■ Goal of the exercise: Report, in full, each line of the material below in which the string "layer" occurs.

■ Provided entries:
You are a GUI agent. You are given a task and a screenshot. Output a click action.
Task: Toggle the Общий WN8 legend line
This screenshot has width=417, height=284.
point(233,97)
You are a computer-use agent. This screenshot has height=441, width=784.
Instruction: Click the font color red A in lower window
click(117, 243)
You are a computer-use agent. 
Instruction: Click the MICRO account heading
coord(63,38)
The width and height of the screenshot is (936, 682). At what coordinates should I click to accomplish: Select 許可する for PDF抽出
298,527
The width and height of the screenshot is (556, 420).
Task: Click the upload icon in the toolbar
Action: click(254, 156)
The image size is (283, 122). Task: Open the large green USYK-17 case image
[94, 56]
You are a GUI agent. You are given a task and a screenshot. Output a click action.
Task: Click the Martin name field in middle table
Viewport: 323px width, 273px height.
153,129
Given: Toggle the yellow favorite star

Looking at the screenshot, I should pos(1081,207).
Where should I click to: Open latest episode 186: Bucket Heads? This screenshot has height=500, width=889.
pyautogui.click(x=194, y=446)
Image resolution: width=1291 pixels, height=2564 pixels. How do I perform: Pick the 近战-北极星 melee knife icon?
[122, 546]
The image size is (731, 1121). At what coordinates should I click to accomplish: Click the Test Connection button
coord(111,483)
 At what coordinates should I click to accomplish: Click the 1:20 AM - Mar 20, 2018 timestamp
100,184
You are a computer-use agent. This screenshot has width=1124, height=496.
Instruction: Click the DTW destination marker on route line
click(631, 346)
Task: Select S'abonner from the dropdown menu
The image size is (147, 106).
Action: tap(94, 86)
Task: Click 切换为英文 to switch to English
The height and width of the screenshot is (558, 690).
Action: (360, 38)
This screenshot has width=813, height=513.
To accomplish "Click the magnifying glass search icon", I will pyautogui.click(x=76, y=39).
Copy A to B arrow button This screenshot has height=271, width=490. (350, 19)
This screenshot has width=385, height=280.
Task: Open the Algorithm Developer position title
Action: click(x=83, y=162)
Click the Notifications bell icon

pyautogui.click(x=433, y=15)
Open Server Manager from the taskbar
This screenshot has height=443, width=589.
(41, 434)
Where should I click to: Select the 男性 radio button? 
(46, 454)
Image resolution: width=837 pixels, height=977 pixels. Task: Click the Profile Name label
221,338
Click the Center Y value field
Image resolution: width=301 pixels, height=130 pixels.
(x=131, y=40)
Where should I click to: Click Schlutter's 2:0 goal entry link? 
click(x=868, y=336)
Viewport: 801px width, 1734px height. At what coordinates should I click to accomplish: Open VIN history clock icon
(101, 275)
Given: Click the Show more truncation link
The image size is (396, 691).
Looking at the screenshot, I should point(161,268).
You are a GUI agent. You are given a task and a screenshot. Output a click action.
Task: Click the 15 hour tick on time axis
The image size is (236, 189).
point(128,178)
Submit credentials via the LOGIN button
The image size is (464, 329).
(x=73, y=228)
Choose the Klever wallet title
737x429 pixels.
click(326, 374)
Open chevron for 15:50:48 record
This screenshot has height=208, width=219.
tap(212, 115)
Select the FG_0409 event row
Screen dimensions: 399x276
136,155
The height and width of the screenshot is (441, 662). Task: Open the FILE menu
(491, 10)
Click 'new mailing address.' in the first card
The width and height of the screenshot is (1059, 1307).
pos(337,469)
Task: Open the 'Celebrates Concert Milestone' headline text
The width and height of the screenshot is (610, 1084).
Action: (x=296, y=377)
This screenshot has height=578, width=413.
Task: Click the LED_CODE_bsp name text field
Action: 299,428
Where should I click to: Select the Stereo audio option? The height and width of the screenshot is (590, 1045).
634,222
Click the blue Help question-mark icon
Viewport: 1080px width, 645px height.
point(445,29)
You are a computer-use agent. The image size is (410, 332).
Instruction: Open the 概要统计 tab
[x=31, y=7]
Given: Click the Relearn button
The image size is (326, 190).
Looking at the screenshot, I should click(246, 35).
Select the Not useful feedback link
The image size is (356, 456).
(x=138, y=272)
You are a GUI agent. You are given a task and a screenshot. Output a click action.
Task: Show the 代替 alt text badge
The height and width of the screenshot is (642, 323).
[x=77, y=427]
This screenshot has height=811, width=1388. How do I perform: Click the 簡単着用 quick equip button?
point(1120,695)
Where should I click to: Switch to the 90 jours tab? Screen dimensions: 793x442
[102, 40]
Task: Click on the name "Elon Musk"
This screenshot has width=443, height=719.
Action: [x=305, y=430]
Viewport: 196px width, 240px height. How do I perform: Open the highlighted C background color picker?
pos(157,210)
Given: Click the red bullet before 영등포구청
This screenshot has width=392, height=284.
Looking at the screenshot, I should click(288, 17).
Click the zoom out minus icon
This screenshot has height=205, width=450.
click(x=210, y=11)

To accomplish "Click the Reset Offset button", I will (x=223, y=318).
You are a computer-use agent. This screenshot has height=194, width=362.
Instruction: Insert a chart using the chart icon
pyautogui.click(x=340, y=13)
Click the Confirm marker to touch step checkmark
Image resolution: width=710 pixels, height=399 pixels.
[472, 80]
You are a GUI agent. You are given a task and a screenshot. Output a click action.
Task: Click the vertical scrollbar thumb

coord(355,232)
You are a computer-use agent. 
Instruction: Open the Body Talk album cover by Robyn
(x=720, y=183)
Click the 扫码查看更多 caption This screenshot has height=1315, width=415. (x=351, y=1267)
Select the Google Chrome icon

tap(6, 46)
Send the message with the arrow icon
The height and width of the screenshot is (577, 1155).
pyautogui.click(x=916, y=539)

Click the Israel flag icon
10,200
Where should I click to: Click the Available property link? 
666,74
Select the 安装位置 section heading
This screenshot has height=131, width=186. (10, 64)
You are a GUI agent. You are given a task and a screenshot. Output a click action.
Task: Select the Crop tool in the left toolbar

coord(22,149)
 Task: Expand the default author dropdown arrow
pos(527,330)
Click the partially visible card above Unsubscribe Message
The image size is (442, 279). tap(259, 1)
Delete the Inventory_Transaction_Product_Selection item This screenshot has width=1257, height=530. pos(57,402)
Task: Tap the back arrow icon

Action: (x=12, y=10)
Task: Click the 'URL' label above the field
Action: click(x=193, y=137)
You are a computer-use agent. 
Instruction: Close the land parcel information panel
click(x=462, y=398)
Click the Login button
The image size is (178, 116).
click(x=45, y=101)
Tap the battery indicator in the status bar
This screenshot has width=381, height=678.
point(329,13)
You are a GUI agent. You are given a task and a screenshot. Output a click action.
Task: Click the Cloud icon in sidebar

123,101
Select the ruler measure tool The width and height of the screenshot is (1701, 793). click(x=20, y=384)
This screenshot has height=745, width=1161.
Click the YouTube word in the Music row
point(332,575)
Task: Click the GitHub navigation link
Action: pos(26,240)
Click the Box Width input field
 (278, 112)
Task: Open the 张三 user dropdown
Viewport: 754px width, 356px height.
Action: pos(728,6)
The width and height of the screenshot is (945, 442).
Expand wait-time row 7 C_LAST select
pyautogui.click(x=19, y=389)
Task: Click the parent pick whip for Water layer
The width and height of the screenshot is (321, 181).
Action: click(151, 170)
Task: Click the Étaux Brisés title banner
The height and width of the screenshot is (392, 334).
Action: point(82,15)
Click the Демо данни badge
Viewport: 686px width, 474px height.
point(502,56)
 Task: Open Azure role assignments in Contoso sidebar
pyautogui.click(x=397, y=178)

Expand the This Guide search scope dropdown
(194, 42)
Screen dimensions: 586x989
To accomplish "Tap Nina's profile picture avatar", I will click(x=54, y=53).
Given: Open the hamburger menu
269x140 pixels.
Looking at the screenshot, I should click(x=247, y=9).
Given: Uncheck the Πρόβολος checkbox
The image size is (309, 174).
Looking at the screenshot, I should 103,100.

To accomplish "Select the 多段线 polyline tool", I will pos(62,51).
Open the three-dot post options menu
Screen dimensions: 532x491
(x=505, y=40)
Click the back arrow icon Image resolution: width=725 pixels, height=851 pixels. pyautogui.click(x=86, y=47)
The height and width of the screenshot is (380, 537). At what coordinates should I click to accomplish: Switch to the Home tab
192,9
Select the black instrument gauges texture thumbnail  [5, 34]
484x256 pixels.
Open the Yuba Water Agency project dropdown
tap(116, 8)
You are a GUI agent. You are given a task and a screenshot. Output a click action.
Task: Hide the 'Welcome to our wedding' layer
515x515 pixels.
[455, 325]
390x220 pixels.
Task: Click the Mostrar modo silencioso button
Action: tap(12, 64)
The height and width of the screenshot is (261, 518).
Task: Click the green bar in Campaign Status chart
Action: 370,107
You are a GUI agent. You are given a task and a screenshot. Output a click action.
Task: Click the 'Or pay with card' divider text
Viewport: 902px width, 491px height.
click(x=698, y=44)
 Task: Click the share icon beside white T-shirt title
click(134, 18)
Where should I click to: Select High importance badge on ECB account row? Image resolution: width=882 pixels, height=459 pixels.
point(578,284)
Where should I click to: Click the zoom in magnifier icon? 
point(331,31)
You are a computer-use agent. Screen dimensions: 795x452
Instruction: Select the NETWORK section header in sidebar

■ Response to the task:
Task: Click the parent pick whip for Water layer
Task: Hide the 'Welcome to our wedding' layer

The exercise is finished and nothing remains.